(Stored records)
=== Begin Enclosure ===

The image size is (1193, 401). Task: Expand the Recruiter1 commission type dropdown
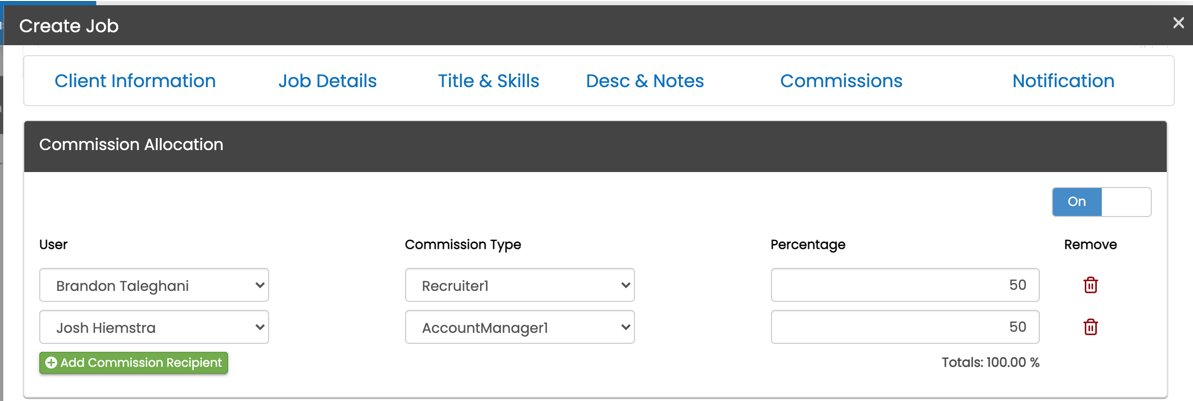tap(519, 286)
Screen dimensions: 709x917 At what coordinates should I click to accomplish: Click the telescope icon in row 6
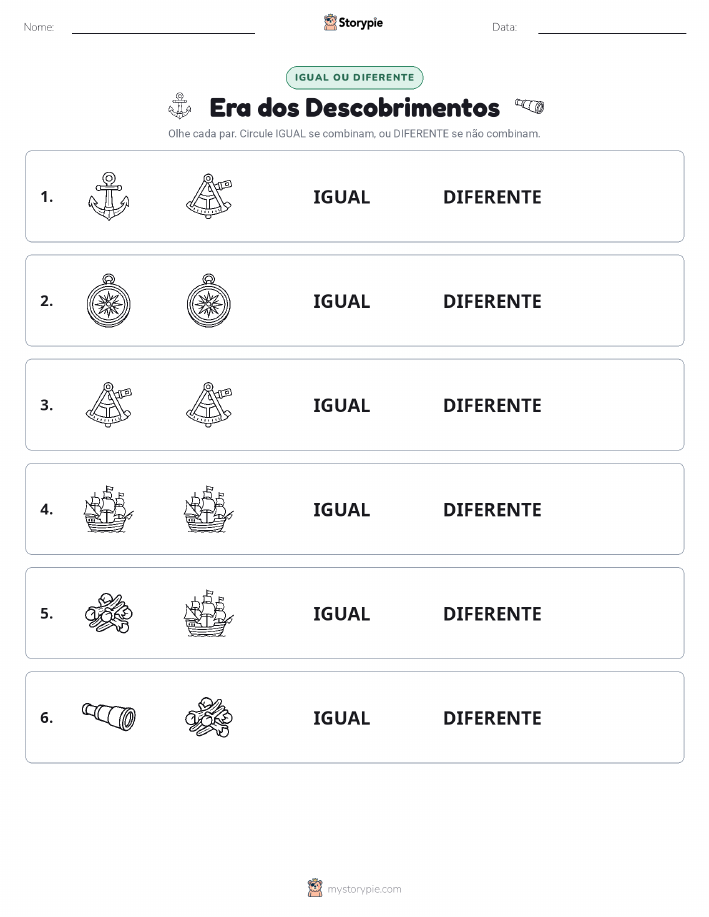click(109, 717)
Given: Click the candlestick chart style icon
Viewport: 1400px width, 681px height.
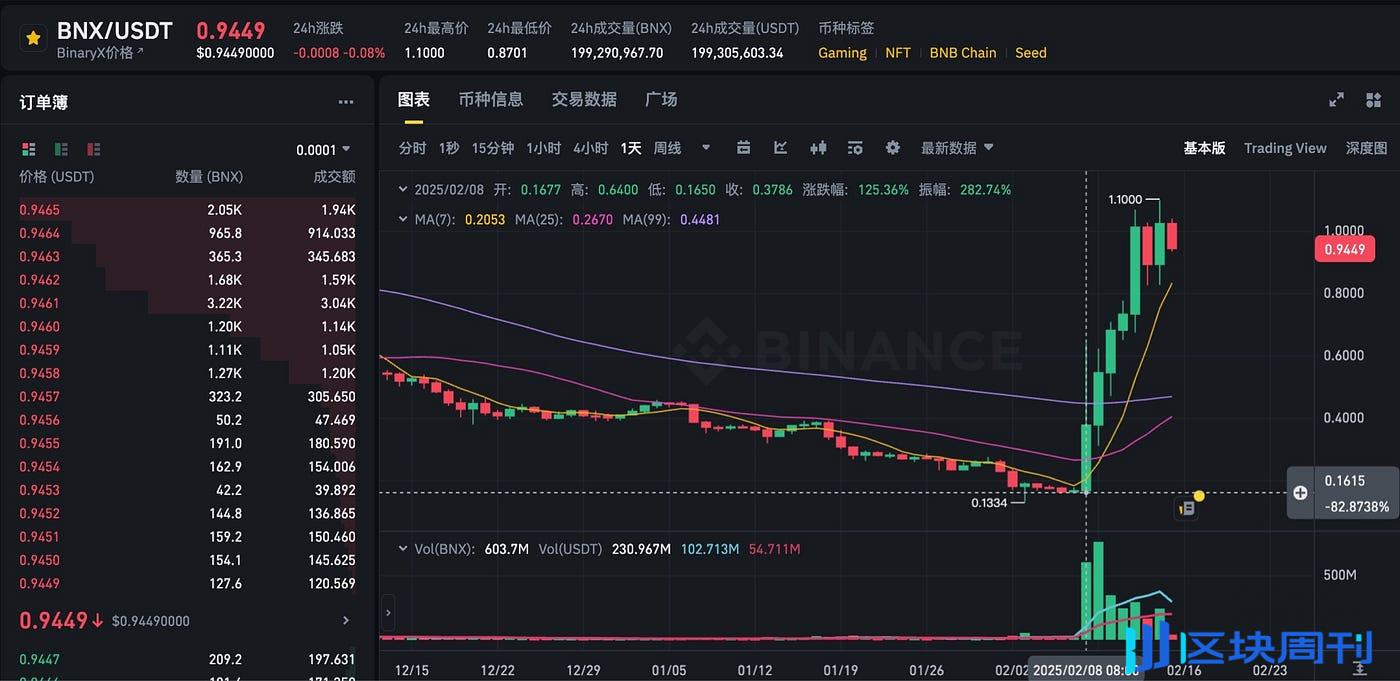Looking at the screenshot, I should click(x=818, y=148).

=== End Enclosure ===

=== WORK REQUIRED ===
The reply must hold each line of the records verbatim and no pictures.

=== WRITTEN SOLUTION ===
The image size is (1193, 401). Task: Expand the Recruiter1 commission type dropdown
tap(519, 286)
Screen dimensions: 709x917 At what coordinates should I click to accomplish: Click the telescope icon in row 6
click(109, 717)
Given: Click the candlestick chart style icon
Viewport: 1400px width, 681px height.
Looking at the screenshot, I should click(x=818, y=148).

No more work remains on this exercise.